Problem:
Show every line in the records below that contains the word "button".

──────── Data for this task

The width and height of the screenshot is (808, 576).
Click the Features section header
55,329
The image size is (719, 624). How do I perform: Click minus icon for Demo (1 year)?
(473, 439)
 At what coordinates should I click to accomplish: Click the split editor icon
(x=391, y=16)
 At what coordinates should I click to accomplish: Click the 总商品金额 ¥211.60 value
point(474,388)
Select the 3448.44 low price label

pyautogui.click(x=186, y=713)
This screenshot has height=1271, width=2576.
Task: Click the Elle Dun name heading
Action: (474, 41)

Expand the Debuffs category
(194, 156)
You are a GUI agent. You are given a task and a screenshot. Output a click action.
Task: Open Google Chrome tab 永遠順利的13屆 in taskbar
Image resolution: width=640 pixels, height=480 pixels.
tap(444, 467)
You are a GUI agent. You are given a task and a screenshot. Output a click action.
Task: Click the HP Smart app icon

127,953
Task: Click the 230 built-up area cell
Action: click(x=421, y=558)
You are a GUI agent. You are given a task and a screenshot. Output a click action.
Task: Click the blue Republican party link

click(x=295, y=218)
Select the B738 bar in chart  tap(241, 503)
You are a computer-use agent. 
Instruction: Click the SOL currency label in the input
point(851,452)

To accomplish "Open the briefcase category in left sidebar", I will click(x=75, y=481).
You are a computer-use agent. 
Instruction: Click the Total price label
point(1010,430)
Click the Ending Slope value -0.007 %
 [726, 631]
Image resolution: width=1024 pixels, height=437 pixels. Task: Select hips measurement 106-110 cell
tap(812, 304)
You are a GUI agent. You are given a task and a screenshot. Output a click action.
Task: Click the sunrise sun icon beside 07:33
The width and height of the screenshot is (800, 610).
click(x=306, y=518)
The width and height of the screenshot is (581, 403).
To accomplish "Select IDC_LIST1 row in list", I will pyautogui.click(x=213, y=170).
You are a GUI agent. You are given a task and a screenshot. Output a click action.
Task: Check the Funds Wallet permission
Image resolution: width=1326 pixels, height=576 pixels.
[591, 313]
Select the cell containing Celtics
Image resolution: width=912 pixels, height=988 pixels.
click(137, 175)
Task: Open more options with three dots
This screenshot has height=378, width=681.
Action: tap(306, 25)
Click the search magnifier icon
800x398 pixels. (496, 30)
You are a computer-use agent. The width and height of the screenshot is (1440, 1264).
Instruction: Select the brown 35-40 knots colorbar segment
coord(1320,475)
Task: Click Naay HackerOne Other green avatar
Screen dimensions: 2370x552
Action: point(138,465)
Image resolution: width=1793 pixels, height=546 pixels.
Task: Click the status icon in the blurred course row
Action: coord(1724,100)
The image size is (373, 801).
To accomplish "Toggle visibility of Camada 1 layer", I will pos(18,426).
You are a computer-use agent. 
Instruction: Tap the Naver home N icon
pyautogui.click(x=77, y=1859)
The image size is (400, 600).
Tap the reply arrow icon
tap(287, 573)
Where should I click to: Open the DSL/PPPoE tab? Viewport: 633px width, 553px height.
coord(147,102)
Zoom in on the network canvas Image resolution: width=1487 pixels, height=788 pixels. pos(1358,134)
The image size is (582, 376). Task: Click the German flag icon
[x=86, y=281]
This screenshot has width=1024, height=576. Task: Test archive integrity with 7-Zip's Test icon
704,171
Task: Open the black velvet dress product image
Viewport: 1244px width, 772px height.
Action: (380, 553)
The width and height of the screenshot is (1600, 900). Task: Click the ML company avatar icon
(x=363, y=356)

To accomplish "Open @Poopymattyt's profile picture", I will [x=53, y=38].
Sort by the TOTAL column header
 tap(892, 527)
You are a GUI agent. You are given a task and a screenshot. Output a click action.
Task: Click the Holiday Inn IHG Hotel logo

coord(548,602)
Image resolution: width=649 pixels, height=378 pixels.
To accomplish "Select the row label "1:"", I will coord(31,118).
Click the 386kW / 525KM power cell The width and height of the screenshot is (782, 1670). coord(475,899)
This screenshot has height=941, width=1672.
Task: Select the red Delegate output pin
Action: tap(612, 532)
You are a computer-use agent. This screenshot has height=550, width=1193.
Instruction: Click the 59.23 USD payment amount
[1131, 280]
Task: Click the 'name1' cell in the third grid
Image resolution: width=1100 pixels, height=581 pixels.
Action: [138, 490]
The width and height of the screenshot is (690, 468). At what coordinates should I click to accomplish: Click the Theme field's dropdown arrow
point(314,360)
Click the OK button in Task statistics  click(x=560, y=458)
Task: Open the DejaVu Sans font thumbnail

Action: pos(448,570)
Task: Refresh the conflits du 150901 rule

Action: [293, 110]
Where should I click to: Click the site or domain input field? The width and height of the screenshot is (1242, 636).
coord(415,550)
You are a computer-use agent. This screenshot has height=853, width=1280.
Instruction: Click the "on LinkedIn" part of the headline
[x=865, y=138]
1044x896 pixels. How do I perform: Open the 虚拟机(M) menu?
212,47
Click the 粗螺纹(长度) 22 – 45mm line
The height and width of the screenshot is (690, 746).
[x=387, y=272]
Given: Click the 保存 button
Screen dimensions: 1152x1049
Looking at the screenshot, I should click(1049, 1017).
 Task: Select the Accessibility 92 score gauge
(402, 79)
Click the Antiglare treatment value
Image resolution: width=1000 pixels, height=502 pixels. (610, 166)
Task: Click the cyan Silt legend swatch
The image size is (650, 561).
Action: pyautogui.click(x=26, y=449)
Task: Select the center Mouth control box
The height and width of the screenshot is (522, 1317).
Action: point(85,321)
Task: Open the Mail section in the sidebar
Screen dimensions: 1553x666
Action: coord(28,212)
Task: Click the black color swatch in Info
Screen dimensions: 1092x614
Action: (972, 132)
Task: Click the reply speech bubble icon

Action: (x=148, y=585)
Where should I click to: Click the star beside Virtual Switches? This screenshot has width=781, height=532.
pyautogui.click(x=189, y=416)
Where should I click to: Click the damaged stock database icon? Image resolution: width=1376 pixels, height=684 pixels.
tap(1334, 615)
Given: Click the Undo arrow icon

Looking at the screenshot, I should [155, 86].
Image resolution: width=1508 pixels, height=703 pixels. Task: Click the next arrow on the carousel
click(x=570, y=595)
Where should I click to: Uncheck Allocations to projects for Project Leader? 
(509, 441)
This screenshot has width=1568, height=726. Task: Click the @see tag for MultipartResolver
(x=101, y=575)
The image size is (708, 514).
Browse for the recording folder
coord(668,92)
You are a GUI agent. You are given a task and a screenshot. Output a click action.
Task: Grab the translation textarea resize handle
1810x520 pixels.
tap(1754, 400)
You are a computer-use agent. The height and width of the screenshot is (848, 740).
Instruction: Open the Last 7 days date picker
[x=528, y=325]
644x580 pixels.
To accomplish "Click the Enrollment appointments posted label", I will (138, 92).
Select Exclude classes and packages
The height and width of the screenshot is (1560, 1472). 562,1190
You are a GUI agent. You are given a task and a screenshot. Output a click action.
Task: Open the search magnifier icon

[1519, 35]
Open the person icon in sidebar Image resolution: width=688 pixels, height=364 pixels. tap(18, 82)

────────────────

Your response:
Click the OK button in Task statistics  click(x=560, y=458)
Given: Click the 保存 button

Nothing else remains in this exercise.